Usted me cuenta a quién busca, por qué, o para qué – que en este caso vienen a ser prácticamente lo mismo -, y yo estimo si sus razones me inclinan o no a realizar indagaciones iniciales. Si es así, le haré preguntas adicionales pertinentes para iniciar esas pesquisas primeras. Y, si estas me sugieren que el sujeto en cuestión tiene una, digamos, predisposición a ser hallado, entonces lo busco activamente. Lo encuentro.

Muy bien… Busco a un hombre. Era. A efectos legales, es mi marido. Veintitrés años atrás nos despedimos en la cocina de nuestro departamento de la calle Coronel Vihuela al 367. Como siempre. Un adiós diario. Yo estaba sentada a la mesa pequeña que estaba contra la pared tomando mate. En desabillé. Él había estado tomando su café con leche como lo hacía habitualmente, entre idas y venidas mientras terminaba de vestirse. Nunca acertaba el nudo de la corbata a la primera. Me dio un beso en la cabeza y me dijo: “Voy a tratar de llegar temprano”. Lo decía siempre, creyendo en esa posibilidad. Después, el “chau Lili” desde la puerta justo antes de cerrarla. Y nunca más lo vi. Llevábamos casi nueve años de casados. Faltaban dos meses y unos días para el aniversario.

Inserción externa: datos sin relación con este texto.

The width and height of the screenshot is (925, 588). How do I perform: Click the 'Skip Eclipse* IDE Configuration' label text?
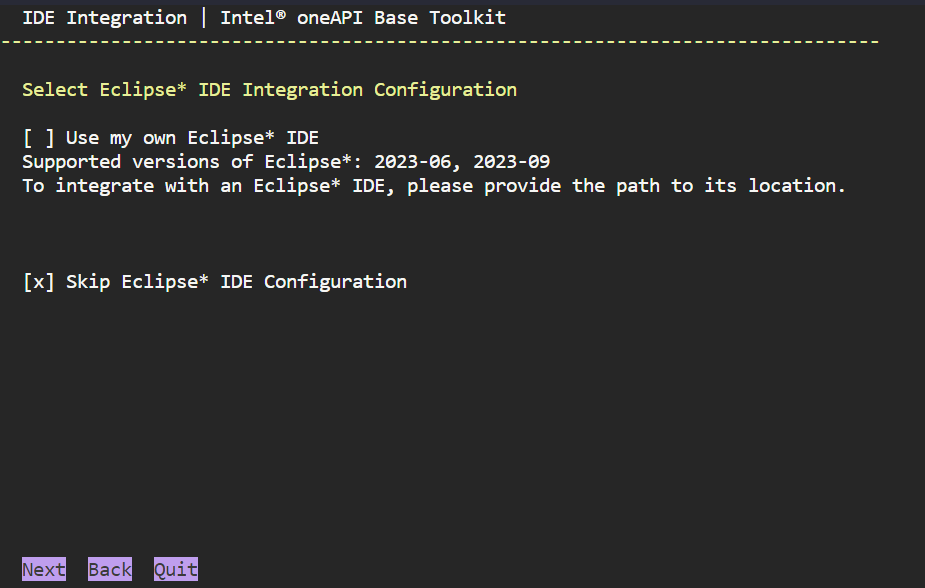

Averigüé, claro. Ese día – era lunes – no había ido al trabajo. El viernes de la semana anterior, tampoco. Se había pedido un par de días de vacaciones. Ninguno de sus compañeros de trabajo de la aseguradora, ni sus amigos, me supo decir nada. Al principio estaba seguro de que lo encubrían. Pero enseguida supe ver las señales inconfundibles de la sorpresa, del genuino desconocimiento. La policía aceptó inicialmente la denuncia por desaparición, pero rápidamente cerró el caso. “Señora – me envejecieron -, todo indica que se marchó por su voluntad, y no habiendo delito ni teniendo el sujeto (delicadeza de no llamarlo marido) antecedentes, no podemos hacer nada más”. Palabra más o menos, eso me dijeron.

Terminé por aceptarlo. No, por resignarme. Tampoco. No sé, por acatar al tiempo, que hace con una un poco lo que quiere: no acostumbra, sólo que la va descolocando a una, ubicándola en otro lado. Qué sé yo. La ausencia es, después de todo, una consecuencia, un también un antecedente, de cualquier presencia. Otras personas, otras cosas vienen a convertirse justamente en presencia. Pero lo que nunca pude aquietar en mi interior fue el constante, aunque tantas veces inconsciente, naturalizado, interrogante: por qué. Pero sobre todo, por qué así: con esa cobarde y premeditada mímica de la rutina, con ese sigilo hecho de eso que terminamos por llamar normalidad con el que envolvió… ¿Durante cuánto tiempo? ¿Desde el vamos? ¿Desde esa noche en baile en el Club Social Agrimensores de la Patria?

Se llama. O llamaba. Andrés. Andrés Collado. O eso me dijo. Les dijo a todos en aquel entonces. Porque ahora se llama Ernesto Andújar… – Lo miró a ese resto de ojos que permitían las arrugas.

¿Usted cree, señor Andújar, que Andrés anda queriendo ser encontrado?

No me conteste. No me importa. Este lugar inverosímil, esas manos, ese rostro curtido por la soledad – que usted, y los de por aquí, llaman convenientemente viento – me ha revelado algo más importante.

Liliana se giró y se alejó de la caseta, ingresando en ese paisaje aplastado. El hombre la vio marcharse casi pisando el rastro imposible de discernir de sus huellas, en ese pedregal que se inventaba pisadas que nunca habían sido, como si deshiciera el momento.